At 03:46 PM 3/23/2010, Horace Heffner wrote:
The term in question I think is "nuclear fusion". There are many
definitions which do not mention the Coulomb barrier. However, it
appears plasma fusion is often assumed.
And the reason is obvious. Almost all known fusion is plasma,
thermonuclear fusion. The question raised by Fleischmann in 1989, by
his results, was whether or not there was any other kind. That
question could not be answered by appealing to arguments based,
essentially, on the only kind being thermonuclear fusion. It was
already false, anyway, because of MCF.
http://www.google.com/search?
hl=en&client=safari&rls=en&defl=en&q=define:nuclear+fusion&ei=tBapS-
KiN4vesgOB-pmDAw&sa=X&oi=glossary_definition&ct=title&ved=0CAgQkAE
http://tinyurl.com/ygkw3lu
Most of the definitions are a bit off. They don't match each other,
when you try to nail them down. For example, defining fusion this way:
The process in which light nuclei fuse together to make one heavier
nucleus, releasing energy as they do so.
The release of energy is a characteristic of most fusion, but if a
fusion reaction is created to absorb rather than release energy, it's
still fusion. In fact, brute force fusion is used to create new,
very-high-Z elements, and because the energy is deliberately kept low
to avoid breakup of the target nucleus, it's also called "cold
fusion," meaning at lower than normal temperatures. Still really hot.
(Basically, they go a bit below the energy required to overcome the
Coulomb barrier, depending on the (lower) reaction rate remaining at
that energy. These reactions are endothermic. Other definitions
describe the release of energy from the small loss of mass involved
in low-Z fusion. It's not part of the definition of fusion, but is a
common characteristic of most reactions that are called fusion.
Just ordinary sloppiness. Being helpful by giving examples that are
usually what a person will be interested in.
Fusion is a process which under some conditions can release energy.
The best definitions cited by Mr. Heffner involved the combination of
nuclei. This does leave ambiguous, it might seem, neutron activation,
but since the result might be the same as if direct nuclear fusion
(of unambiguous "nuclei," i.e., hydrogen on up), we'd have to call
the process a fusion process.
Fusion itself, in ordinary language means putting stuff together.
That distinguishes it from fission, which means splitting apart. With
low-Z elements, putting together generally generates heat, and with
high-Z elements, splitting apart generally generates heat.
Fission of Carbon-12 certainly doesn't generate heat, it requires
energy, but we'd still call it "fission."
Nobody is fooled by avoiding the term "fusion," and the reality is
that what is known, with high certainty, that deuterium is being
converted to helium, is, by definition, a fusion process, no matter
what hand-waving exists inside the black box.
I see that Larsen is beating the same dead horse as the skeptics (and
Krivit) at the Nature blog I just cited.
I would like to note that there is an alternative to the fantastical
notions of strong interaction D + D -> He-4 + heat "cold fusion"
reactions promoted by some of the participants in these sessions.
Now, maybe someone there is promoting a fusion theory that would be
described that way.
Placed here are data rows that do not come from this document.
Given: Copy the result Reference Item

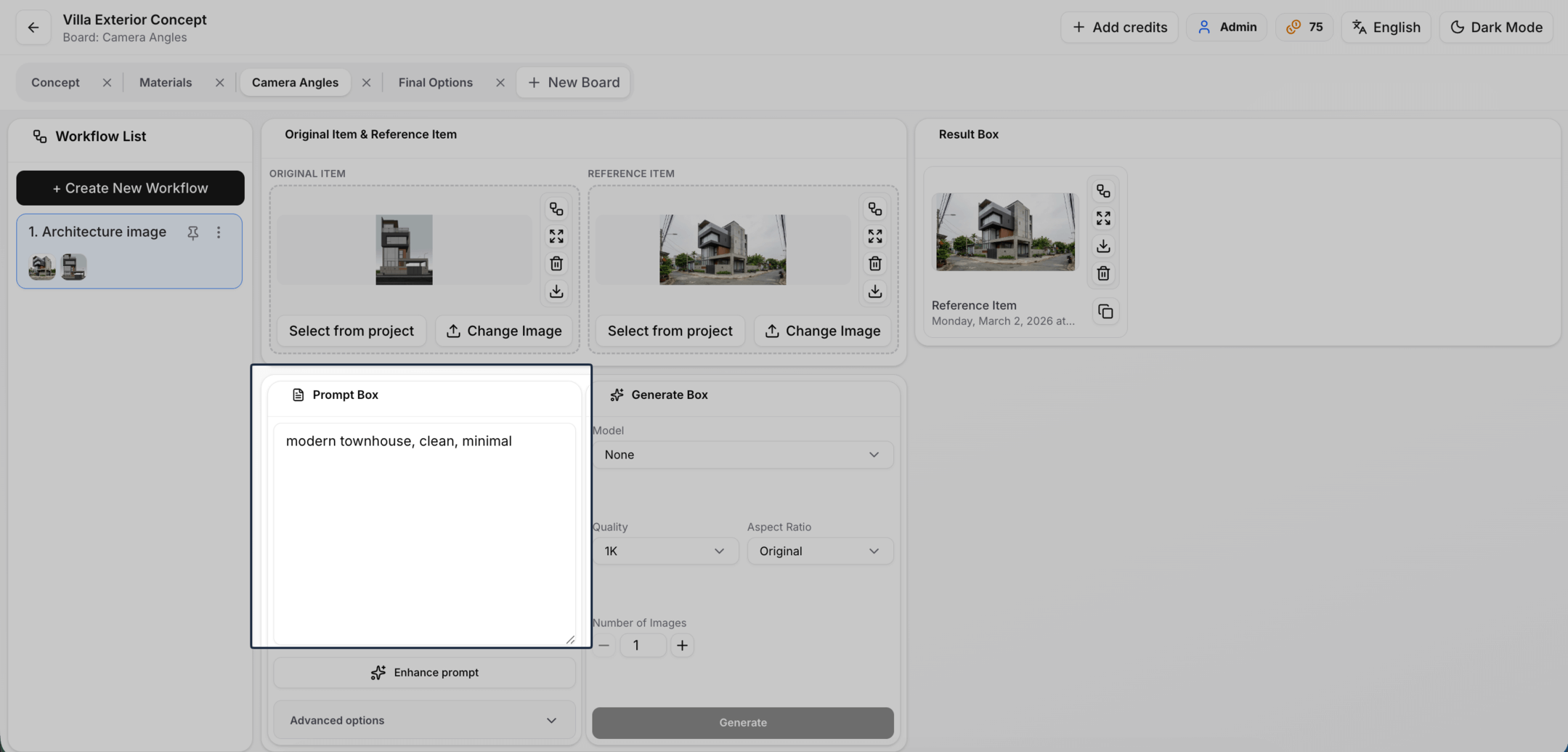Looking at the screenshot, I should 1105,312.
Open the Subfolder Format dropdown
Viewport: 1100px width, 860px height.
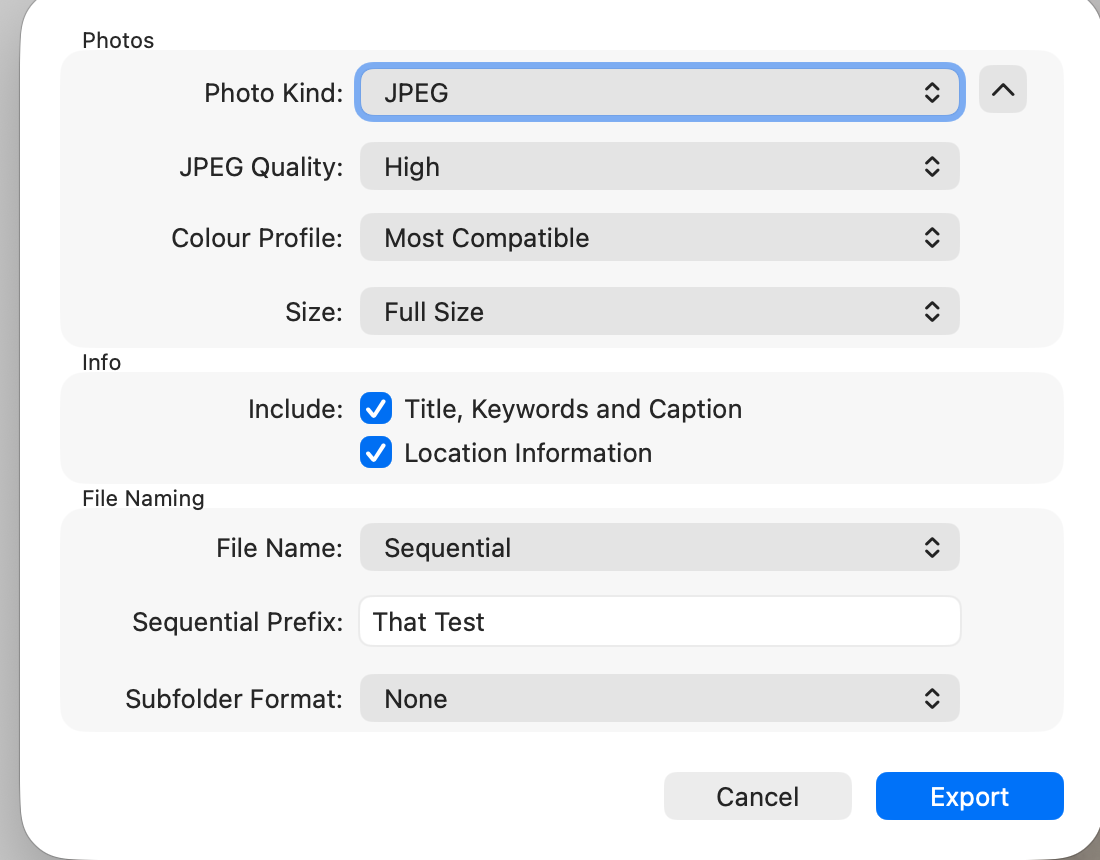tap(640, 699)
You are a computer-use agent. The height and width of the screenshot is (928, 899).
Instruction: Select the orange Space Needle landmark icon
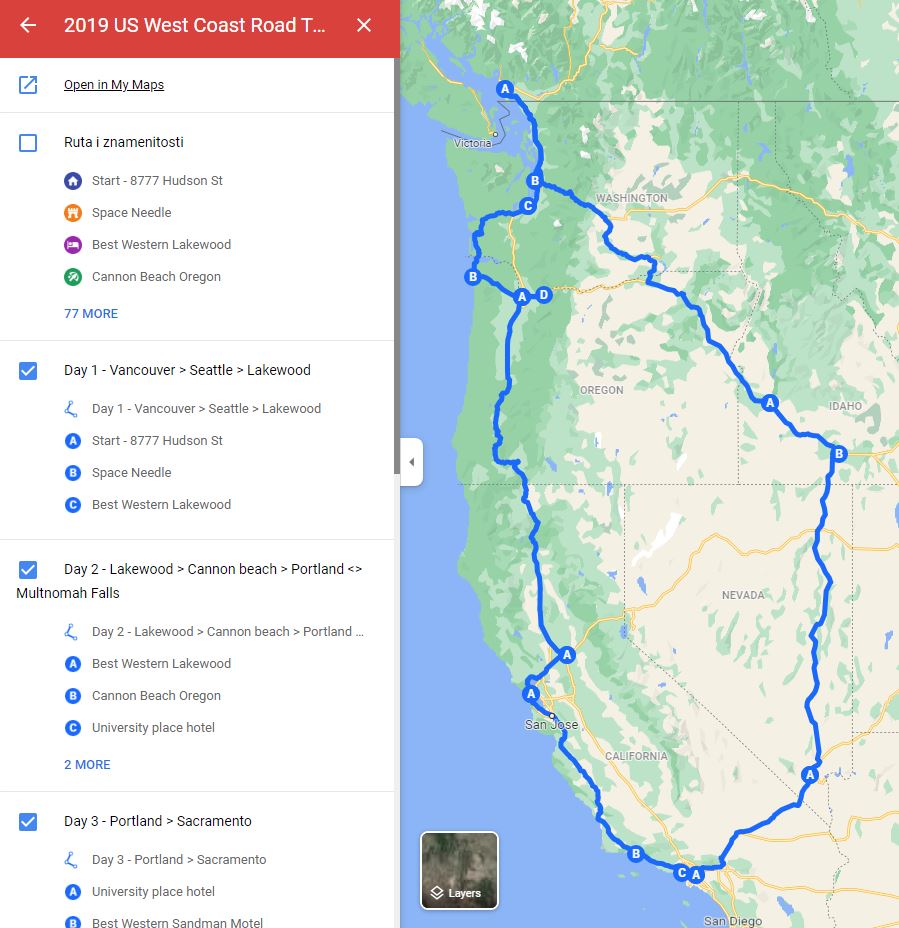pyautogui.click(x=73, y=212)
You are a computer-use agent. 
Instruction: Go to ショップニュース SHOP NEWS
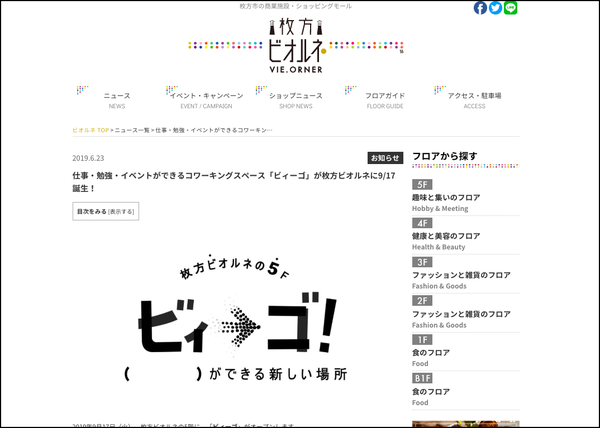click(296, 99)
I think, though, that nearly everyone would
agree, of late, that whatever the reaction is, it is not "strong
interaction d + d -> He-4 + heat," that simply. Quite simply, that's
not the only possible "cold fusion," and it's very obvious that
whatever is happening, it's not classical hot fusion as implied.
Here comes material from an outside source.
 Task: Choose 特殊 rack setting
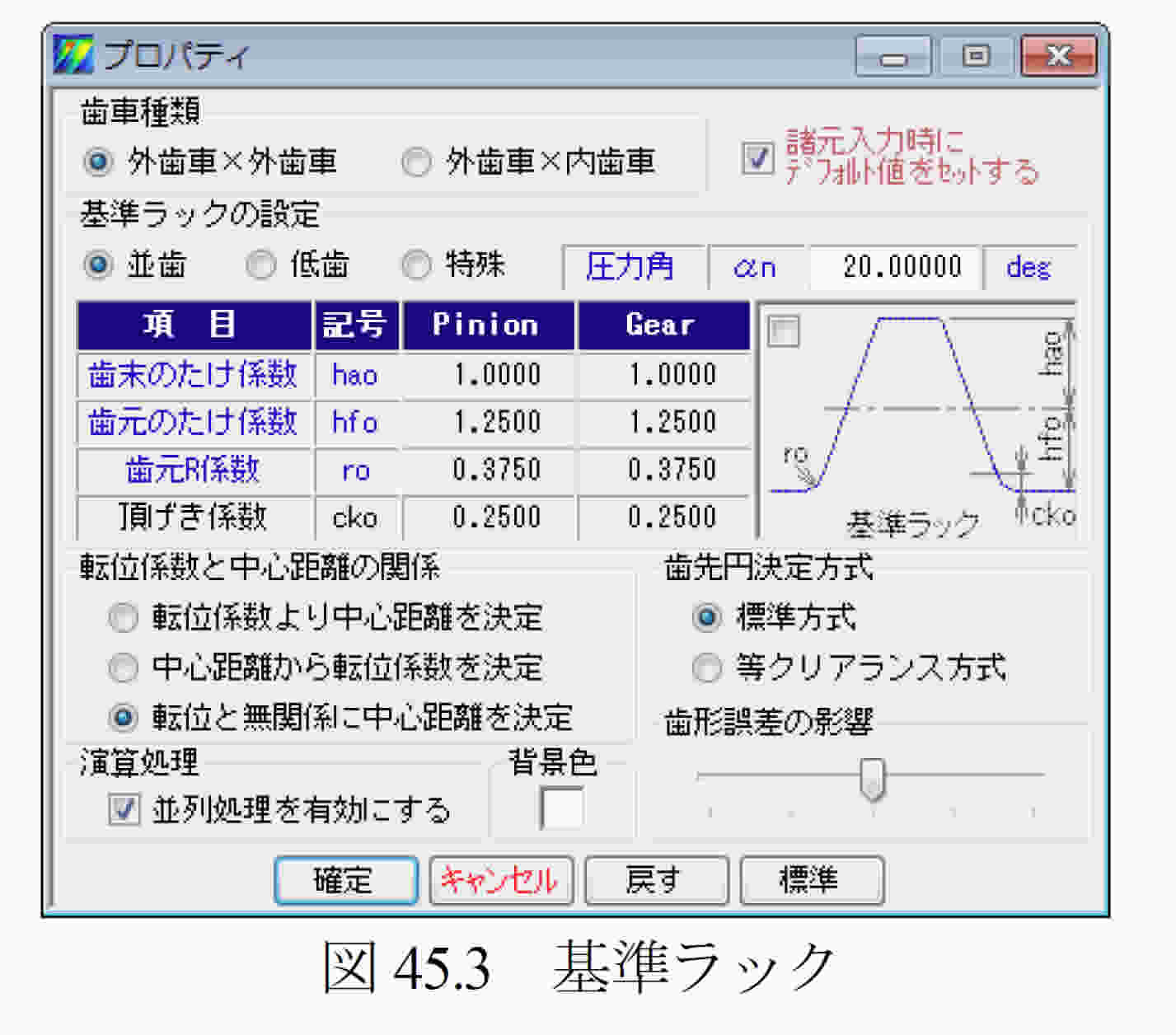(416, 265)
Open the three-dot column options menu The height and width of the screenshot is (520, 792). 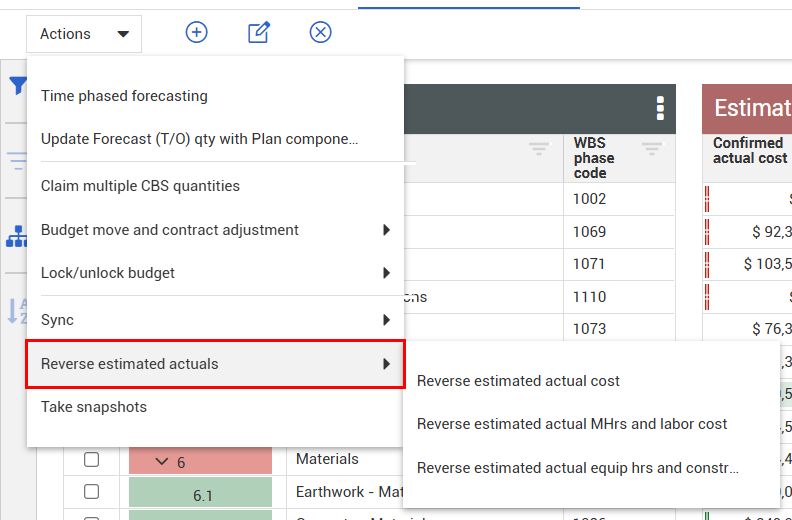click(659, 108)
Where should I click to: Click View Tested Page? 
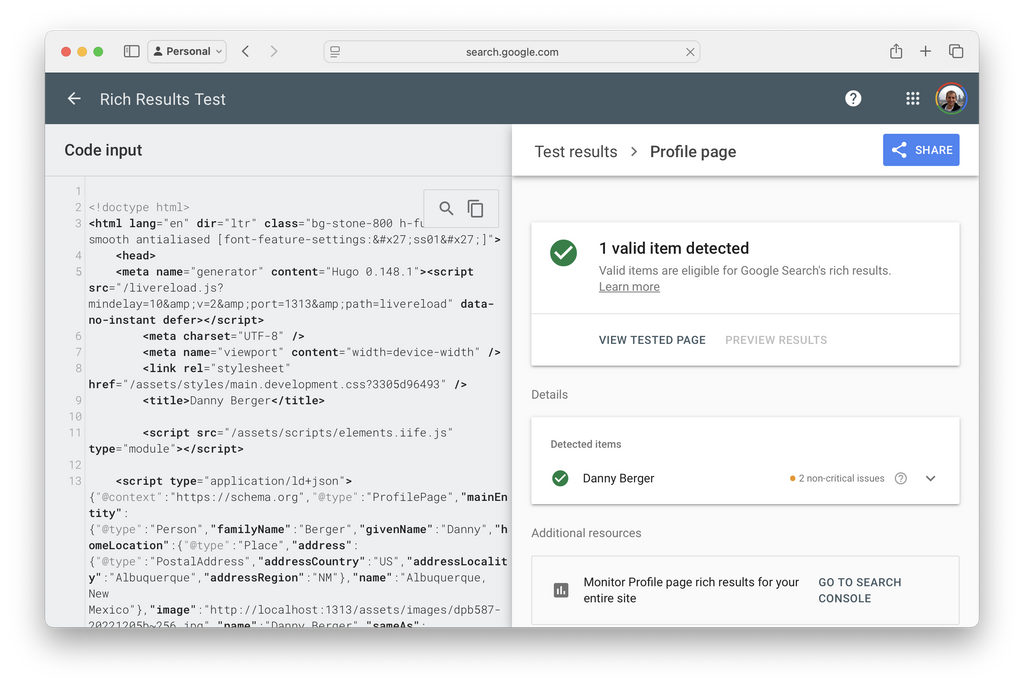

Absolutely, the idea is "fantastical" and we are properly very, very
skeptical about it, but such theories should not be ruled out
automatically, if mechanisms can be shown to explain the radical
deviation of experimental results from that expected from such fusion
(i.e, there is no or tritium to speak of, helium is a primary
product, but no gamma rays and no strong radiation of any known kind
are found, at levels indicated if the reaction were hot fusion or
anything quite like it, generating the known thermal energy).
Krivit, last year, objected to the SPAWAR discussion of
deuterium-tritium fusion in their triple-track paper, apparently not
realizing that, with the very low levels of neutrons involved, they
were talking about secondary reactions, not the primary reaction. It
is quite likely that any process that generates helium from deuterium
(and I'd expect this if Larsen is right as well) will sometimes
generate products that are hot enough to cause secondary reactions.
There is a recent paper by Hagelstein published in
Naturwissenschaften, setting upper limits on the energies of
products; if Hagelstein is correct, such products are very rare.
What's objectionable about Larsen's statement is similar to what's
objectionable about Krivit's, unfortunately. The uncollegial polemic
that is overenthusiastic for personal preference and overdismissive
for everything else. Some scientists are like that.